**TASK REQUIREMENTS**
An answer that reproduces all the entries exactly is what is needed.

--- START ---

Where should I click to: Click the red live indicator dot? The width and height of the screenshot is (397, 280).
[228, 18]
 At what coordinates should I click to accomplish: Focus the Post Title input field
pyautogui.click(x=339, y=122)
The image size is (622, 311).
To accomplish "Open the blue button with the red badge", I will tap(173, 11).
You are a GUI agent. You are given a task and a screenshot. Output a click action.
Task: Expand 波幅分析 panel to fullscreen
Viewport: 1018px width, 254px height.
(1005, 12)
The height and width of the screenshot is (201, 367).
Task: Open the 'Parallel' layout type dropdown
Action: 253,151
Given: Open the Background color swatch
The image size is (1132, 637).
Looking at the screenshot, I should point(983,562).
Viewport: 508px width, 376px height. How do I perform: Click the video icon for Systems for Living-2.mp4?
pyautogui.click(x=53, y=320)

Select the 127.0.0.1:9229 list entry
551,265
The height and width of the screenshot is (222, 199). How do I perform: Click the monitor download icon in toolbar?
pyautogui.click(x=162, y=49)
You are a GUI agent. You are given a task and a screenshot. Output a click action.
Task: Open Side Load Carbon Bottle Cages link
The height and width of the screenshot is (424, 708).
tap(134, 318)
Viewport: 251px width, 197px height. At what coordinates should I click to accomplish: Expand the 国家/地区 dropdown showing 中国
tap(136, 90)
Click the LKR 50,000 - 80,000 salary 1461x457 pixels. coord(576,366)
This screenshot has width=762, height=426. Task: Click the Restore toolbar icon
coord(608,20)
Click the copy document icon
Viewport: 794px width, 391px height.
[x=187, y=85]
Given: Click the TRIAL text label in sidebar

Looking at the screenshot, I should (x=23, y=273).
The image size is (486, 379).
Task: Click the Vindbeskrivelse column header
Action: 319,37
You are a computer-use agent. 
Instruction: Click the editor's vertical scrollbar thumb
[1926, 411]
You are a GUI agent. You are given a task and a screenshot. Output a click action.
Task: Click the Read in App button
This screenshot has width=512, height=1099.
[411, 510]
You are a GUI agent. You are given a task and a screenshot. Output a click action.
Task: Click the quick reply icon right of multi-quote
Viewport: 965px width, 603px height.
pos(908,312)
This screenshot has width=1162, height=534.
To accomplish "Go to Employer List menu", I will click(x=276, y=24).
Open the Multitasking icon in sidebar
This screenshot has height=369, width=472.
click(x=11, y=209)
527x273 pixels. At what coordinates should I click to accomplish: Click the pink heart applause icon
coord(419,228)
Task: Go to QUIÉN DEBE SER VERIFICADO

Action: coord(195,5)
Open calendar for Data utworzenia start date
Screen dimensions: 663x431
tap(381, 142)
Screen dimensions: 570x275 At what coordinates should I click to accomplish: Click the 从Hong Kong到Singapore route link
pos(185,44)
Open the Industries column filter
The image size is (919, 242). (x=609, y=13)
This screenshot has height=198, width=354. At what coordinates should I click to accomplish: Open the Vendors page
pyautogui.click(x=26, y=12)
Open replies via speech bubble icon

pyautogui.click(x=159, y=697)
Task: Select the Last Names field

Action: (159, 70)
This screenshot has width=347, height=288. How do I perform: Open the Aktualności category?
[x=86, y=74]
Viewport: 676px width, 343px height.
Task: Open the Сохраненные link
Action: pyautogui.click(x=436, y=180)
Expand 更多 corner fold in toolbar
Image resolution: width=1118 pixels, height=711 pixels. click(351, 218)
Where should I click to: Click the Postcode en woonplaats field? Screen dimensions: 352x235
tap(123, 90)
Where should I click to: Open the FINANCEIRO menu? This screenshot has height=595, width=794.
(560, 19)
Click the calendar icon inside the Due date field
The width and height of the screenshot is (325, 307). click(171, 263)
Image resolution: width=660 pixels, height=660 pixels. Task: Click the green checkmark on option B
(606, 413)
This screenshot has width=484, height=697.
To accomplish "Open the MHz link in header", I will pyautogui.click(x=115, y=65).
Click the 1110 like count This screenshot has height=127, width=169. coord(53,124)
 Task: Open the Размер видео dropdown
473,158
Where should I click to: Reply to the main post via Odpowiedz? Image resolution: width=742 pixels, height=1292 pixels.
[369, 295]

--- END ---

**SOLUTION TO THIS PROBLEM**
Where should I click to: Click the red live indicator dot? The width and height of the screenshot is (397, 280).
[228, 18]
 At what coordinates should I click to accomplish: Focus the Post Title input field
pyautogui.click(x=339, y=122)
The image size is (622, 311).
To accomplish "Open the blue button with the red badge", I will tap(173, 11).
You are a GUI agent. You are given a task and a screenshot. Output a click action.
Task: Expand 波幅分析 panel to fullscreen
Viewport: 1018px width, 254px height.
(1005, 12)
The height and width of the screenshot is (201, 367).
Task: Open the 'Parallel' layout type dropdown
Action: 253,151
Given: Open the Background color swatch
The image size is (1132, 637).
Looking at the screenshot, I should point(983,562).
Viewport: 508px width, 376px height. How do I perform: Click the video icon for Systems for Living-2.mp4?
pyautogui.click(x=53, y=320)

Select the 127.0.0.1:9229 list entry
551,265
The height and width of the screenshot is (222, 199). How do I perform: Click the monitor download icon in toolbar?
pyautogui.click(x=162, y=49)
You are a GUI agent. You are given a task and a screenshot. Output a click action.
Task: Open Side Load Carbon Bottle Cages link
The height and width of the screenshot is (424, 708).
tap(134, 318)
Viewport: 251px width, 197px height. At what coordinates should I click to accomplish: Expand the 国家/地区 dropdown showing 中国
tap(136, 90)
Click the LKR 50,000 - 80,000 salary 1461x457 pixels. coord(576,366)
This screenshot has width=762, height=426. Task: Click the Restore toolbar icon
coord(608,20)
Click the copy document icon
Viewport: 794px width, 391px height.
[x=187, y=85]
Given: Click the TRIAL text label in sidebar

Looking at the screenshot, I should (x=23, y=273).
The image size is (486, 379).
Task: Click the Vindbeskrivelse column header
Action: 319,37
You are a computer-use agent. 
Instruction: Click the editor's vertical scrollbar thumb
[1926, 411]
You are a GUI agent. You are given a task and a screenshot. Output a click action.
Task: Click the Read in App button
This screenshot has width=512, height=1099.
[411, 510]
You are a GUI agent. You are given a task and a screenshot. Output a click action.
Task: Click the quick reply icon right of multi-quote
Viewport: 965px width, 603px height.
pos(908,312)
This screenshot has width=1162, height=534.
To accomplish "Go to Employer List menu", I will click(x=276, y=24).
Open the Multitasking icon in sidebar
This screenshot has height=369, width=472.
click(x=11, y=209)
527x273 pixels. At what coordinates should I click to accomplish: Click the pink heart applause icon
coord(419,228)
Task: Go to QUIÉN DEBE SER VERIFICADO

Action: coord(195,5)
Open calendar for Data utworzenia start date
Screen dimensions: 663x431
tap(381, 142)
Screen dimensions: 570x275 At what coordinates should I click to accomplish: Click the 从Hong Kong到Singapore route link
pos(185,44)
Open the Industries column filter
The image size is (919, 242). (x=609, y=13)
This screenshot has height=198, width=354. At what coordinates should I click to accomplish: Open the Vendors page
pyautogui.click(x=26, y=12)
Open replies via speech bubble icon

pyautogui.click(x=159, y=697)
Task: Select the Last Names field

Action: (159, 70)
This screenshot has width=347, height=288. How do I perform: Open the Aktualności category?
[x=86, y=74]
Viewport: 676px width, 343px height.
Task: Open the Сохраненные link
Action: pyautogui.click(x=436, y=180)
Expand 更多 corner fold in toolbar
Image resolution: width=1118 pixels, height=711 pixels. click(351, 218)
Where should I click to: Click the Postcode en woonplaats field? Screen dimensions: 352x235
tap(123, 90)
Where should I click to: Open the FINANCEIRO menu? This screenshot has height=595, width=794.
(560, 19)
Click the calendar icon inside the Due date field
The width and height of the screenshot is (325, 307). click(171, 263)
Image resolution: width=660 pixels, height=660 pixels. Task: Click the green checkmark on option B
(606, 413)
This screenshot has width=484, height=697.
To accomplish "Open the MHz link in header", I will pyautogui.click(x=115, y=65).
Click the 1110 like count This screenshot has height=127, width=169. coord(53,124)
 Task: Open the Размер видео dropdown
473,158
Where should I click to: Reply to the main post via Odpowiedz? Image resolution: width=742 pixels, height=1292 pixels.
[369, 295]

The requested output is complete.